(Data on locating visible targets)
»»

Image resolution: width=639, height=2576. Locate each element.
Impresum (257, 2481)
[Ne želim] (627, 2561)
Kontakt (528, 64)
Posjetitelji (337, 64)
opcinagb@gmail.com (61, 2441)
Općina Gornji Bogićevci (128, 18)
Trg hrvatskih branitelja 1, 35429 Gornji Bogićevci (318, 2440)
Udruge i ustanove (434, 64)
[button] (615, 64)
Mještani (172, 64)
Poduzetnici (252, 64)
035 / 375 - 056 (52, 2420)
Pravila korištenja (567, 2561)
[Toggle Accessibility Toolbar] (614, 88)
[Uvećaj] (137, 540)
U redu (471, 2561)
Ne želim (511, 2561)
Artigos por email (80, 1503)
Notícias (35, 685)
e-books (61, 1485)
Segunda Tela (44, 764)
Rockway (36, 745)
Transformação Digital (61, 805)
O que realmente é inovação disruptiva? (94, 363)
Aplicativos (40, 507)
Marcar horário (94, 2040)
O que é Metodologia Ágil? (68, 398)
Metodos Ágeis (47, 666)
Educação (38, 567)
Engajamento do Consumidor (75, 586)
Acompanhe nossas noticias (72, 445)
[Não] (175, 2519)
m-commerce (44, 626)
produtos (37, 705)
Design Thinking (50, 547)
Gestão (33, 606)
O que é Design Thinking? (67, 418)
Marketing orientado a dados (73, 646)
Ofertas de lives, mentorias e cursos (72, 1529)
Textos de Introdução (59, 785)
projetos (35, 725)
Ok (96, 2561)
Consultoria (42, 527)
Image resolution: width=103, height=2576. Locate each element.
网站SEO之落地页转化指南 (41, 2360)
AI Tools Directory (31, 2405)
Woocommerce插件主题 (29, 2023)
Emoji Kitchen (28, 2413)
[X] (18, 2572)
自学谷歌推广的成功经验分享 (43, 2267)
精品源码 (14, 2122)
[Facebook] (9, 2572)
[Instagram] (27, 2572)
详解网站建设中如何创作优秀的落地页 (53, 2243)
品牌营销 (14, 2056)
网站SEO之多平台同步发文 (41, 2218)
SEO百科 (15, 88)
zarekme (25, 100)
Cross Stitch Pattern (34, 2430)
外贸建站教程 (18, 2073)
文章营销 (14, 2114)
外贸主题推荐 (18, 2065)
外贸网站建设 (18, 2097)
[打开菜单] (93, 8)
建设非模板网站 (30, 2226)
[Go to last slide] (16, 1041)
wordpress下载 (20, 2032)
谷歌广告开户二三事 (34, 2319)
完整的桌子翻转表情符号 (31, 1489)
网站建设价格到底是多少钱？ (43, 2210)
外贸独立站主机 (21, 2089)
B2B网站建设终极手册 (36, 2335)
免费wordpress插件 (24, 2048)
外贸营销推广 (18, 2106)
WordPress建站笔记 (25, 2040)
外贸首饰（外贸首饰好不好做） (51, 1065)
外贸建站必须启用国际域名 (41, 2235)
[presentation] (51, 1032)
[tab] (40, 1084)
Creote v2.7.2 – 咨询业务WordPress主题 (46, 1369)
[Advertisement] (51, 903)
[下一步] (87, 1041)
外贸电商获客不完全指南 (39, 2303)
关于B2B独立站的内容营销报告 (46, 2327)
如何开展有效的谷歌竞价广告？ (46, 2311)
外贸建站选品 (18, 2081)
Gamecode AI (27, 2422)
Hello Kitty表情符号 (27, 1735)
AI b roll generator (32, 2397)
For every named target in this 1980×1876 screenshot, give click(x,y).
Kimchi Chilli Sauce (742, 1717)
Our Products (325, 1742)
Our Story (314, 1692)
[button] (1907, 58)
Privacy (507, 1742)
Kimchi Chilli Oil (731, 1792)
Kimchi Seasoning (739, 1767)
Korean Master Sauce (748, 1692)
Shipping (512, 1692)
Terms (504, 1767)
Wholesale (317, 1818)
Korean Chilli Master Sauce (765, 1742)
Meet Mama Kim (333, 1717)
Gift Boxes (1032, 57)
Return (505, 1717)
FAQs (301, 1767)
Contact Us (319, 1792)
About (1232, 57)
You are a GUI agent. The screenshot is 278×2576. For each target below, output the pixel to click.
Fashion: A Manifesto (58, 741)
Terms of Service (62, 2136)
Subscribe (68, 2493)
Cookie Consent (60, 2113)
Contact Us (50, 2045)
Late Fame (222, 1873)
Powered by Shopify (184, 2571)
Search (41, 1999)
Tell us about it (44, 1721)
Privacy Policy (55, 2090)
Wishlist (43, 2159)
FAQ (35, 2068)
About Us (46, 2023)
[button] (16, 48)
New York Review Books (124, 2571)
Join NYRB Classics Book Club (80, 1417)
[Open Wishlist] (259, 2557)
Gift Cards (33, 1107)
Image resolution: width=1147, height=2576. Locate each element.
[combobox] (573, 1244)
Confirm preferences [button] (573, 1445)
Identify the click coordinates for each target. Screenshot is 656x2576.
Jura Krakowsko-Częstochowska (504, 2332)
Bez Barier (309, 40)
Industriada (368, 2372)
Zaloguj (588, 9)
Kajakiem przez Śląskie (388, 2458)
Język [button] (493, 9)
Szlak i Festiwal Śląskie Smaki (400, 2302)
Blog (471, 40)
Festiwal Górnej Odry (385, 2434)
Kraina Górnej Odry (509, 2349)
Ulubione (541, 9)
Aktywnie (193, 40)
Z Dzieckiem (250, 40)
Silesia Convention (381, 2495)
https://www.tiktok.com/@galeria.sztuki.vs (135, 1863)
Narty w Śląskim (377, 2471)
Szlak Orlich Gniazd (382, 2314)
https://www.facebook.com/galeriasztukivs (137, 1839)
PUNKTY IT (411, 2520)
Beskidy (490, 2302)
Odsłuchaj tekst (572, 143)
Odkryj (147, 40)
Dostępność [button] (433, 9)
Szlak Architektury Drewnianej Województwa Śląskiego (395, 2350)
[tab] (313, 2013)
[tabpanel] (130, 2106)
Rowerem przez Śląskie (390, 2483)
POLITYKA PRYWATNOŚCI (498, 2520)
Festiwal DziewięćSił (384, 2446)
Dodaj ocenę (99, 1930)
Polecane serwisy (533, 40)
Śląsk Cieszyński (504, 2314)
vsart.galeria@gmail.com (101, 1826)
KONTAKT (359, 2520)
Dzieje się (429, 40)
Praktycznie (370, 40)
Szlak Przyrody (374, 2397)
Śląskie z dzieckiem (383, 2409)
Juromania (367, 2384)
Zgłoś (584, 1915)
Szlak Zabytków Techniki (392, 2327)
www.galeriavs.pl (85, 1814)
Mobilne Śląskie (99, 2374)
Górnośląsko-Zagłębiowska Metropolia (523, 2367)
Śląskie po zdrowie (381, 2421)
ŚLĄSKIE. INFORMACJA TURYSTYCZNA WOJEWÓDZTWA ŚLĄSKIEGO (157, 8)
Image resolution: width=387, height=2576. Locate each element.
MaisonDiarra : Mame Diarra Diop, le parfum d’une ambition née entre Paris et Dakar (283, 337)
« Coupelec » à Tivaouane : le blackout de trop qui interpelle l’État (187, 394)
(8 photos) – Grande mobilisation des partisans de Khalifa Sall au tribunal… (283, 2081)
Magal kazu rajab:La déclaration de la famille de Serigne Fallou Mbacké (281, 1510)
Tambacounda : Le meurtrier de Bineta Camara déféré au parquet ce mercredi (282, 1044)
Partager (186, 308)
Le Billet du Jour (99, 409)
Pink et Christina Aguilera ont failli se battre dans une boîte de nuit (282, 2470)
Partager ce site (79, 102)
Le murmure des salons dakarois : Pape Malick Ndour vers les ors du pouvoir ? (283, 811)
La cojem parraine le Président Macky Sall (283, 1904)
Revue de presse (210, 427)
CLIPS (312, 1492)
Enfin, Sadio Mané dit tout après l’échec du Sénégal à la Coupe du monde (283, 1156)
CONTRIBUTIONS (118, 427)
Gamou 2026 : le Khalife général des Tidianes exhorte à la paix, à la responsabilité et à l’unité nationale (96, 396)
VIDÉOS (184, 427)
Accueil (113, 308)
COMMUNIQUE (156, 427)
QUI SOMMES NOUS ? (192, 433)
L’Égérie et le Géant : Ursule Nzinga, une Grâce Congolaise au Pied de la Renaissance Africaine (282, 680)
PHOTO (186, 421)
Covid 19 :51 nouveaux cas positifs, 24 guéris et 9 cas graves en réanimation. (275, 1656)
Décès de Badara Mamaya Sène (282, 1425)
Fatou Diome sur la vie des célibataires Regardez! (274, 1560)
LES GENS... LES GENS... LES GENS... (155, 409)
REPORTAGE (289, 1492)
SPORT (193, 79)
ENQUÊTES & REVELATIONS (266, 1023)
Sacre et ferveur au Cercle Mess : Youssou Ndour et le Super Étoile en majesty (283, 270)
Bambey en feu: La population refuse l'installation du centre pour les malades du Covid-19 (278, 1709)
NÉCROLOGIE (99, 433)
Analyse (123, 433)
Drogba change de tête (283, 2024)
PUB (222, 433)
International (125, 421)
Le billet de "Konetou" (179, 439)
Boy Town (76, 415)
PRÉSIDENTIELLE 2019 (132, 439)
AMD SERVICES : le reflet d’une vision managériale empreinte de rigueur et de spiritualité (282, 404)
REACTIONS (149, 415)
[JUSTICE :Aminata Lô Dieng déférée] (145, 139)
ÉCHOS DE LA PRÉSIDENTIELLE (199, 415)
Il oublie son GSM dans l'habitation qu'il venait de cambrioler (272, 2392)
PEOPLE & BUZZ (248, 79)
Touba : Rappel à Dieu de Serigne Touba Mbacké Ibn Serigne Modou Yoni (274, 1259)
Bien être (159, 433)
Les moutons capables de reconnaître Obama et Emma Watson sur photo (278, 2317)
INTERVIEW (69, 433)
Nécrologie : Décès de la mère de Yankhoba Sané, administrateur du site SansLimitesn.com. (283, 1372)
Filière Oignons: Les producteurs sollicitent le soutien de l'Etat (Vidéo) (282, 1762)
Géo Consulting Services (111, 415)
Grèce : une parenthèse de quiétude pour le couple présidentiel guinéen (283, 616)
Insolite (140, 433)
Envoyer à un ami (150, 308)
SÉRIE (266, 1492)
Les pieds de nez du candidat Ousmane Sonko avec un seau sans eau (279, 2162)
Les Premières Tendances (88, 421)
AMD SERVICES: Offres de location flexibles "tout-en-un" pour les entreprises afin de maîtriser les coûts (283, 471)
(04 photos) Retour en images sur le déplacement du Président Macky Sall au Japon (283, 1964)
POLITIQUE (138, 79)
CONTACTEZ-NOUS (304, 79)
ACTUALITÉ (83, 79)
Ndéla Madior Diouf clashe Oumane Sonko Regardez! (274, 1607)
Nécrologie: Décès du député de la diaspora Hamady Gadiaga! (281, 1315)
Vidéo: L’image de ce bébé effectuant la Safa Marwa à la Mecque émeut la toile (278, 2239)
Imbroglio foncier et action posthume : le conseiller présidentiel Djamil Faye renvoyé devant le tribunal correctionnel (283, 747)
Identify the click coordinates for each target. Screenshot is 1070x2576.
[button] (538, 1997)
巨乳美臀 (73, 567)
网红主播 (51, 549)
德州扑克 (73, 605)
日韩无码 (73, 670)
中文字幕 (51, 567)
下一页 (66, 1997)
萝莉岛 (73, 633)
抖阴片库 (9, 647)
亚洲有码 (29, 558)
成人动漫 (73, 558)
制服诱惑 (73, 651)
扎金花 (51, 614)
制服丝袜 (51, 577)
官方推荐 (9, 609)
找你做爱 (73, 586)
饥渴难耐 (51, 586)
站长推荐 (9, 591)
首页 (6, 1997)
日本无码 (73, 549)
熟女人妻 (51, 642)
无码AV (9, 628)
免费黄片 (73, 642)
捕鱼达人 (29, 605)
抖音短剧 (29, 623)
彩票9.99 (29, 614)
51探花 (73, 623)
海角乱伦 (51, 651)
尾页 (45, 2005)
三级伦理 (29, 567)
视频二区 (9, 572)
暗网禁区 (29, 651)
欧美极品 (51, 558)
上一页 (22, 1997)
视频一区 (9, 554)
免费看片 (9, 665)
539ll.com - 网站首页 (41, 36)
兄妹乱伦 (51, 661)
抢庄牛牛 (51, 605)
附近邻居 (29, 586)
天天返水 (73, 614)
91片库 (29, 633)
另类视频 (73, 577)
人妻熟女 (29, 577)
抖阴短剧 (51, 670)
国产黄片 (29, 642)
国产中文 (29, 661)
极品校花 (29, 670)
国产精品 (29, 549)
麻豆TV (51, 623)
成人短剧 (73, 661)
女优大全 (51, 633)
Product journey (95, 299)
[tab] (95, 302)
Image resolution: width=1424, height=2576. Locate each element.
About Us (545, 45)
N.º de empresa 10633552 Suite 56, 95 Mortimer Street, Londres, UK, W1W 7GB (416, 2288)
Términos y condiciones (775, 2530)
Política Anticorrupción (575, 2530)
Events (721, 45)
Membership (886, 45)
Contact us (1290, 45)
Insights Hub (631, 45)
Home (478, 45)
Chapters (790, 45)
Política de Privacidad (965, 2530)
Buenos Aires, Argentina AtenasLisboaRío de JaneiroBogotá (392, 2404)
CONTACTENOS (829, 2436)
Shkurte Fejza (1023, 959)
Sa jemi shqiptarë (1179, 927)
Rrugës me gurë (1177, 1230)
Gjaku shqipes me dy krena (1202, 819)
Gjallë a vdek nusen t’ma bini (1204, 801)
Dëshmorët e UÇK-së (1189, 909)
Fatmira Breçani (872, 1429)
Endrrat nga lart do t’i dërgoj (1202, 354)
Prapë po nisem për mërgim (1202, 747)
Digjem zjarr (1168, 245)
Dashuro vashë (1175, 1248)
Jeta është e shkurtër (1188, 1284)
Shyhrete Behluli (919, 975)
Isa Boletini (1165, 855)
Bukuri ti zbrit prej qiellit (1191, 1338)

««

__Stated problem__: Please reproduce the part of the listing that opens with the line containing "Design Thinking (50, 547)" and closes with the line containing "文章营销 (14, 2114)", including both of those lines, without changing anything.

__Answer to the task__:
Design Thinking (50, 547)
Gestão (33, 606)
O que é Design Thinking? (67, 418)
Marketing orientado a dados (73, 646)
Ofertas de lives, mentorias e cursos (72, 1529)
Textos de Introdução (59, 785)
projetos (35, 725)
Ok (96, 2561)
Consultoria (42, 527)
Image resolution: width=103, height=2576. Locate each element.
网站SEO之落地页转化指南 (41, 2360)
AI Tools Directory (31, 2405)
Woocommerce插件主题 (29, 2023)
Emoji Kitchen (28, 2413)
[X] (18, 2572)
自学谷歌推广的成功经验分享 (43, 2267)
精品源码 (14, 2122)
[Facebook] (9, 2572)
[Instagram] (27, 2572)
详解网站建设中如何创作优秀的落地页 (53, 2243)
品牌营销 (14, 2056)
网站SEO之多平台同步发文 (41, 2218)
SEO百科 (15, 88)
zarekme (25, 100)
Cross Stitch Pattern (34, 2430)
外贸建站教程 (18, 2073)
文章营销 (14, 2114)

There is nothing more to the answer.